Argentina’s top three exported grains were corn (38.4 million tons), wheat (11.6 million tons) and soybeans (5.2 million tons). At the global level, Argentina is the world’s leading exporter of soybean meal (35.7%), the third largest exporter of corn (17.1%) and soybeans (6.3%) and the seventh largest exporter of wheat (5.5%).

The volume of corn exports rose year-on-year by 6%, while wheat rose by 13%. However, the volume of soybeans fell by 22%.

The destinations for Argentine grains were spread across Latin America, Asia, Africa and Europe, with China (13.4%) being the largest country recipient followed by Brazil (11.7%). Exports to Europe were down by 28% while exports to Latin America rose by 18%. Just over half of grain exports were shipped to Asia.

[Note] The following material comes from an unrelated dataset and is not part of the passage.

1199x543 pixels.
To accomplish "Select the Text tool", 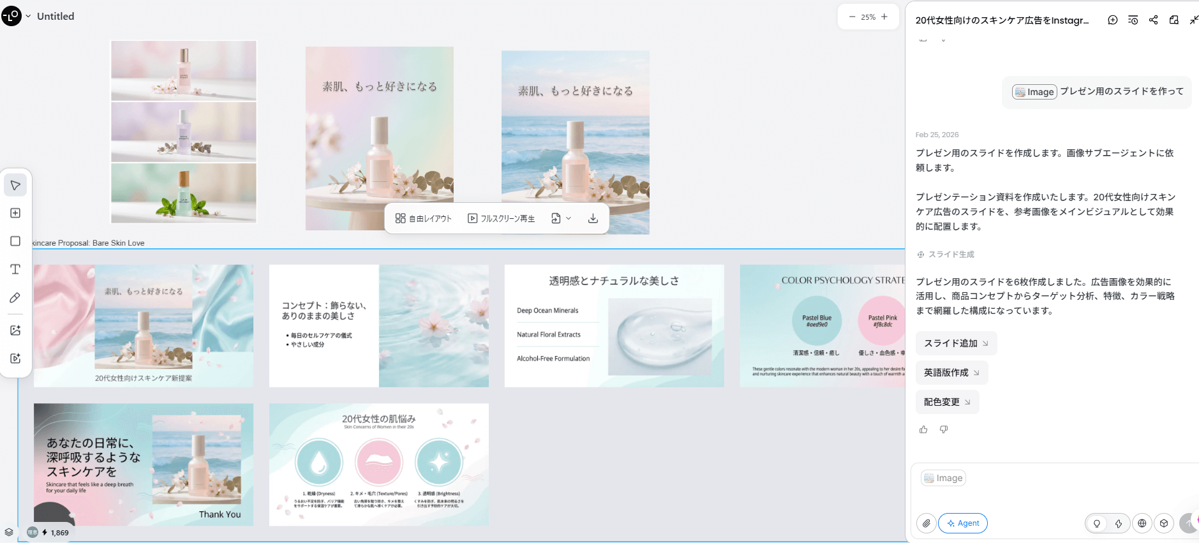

Grain export figures hold much weight in Argentina. Agriculture and ranching dominated the economy for large parts of the 19th and 20th centuries. Today, the country remains one of the world’s major agricultural exporters – grains, oils, beef, and dairy make up 36% of Argentina's total exports. 

Although the volume of grain shipments is at record highs, the number of farmers growing crops is concentrating in fewer hands of Argentina’s rural landed class. And despite positive export figures for 2021, Argentina faces an uncertain and volatile harvest for the 2021/2022 season, with soaring summer temperatures triggering droughts and forest fires in the northern provinces.

In the subtropical northeastern province of Corrientes, wildfires engulfed 10% of its territory, known for cattle breeding and the growing rice, tobacco, tea, soy and citrus fruits. The governor of the province issued a state of agricultural emergency, with thousands of firefighters from across the country, as well as delegations from neighboring Brazil and Bolivia, fighting the flames.

Running alongside the eastern border of Corrientes is the Paraná River, the second-longest in South America and a vital waterway for transporting grains from the farm belt for export. Yet drought has led to its lowest levels since 1944 (its flow rate dropped from an average of 17,000 cubic meters to 6,200) and limited the volume of grains for transport.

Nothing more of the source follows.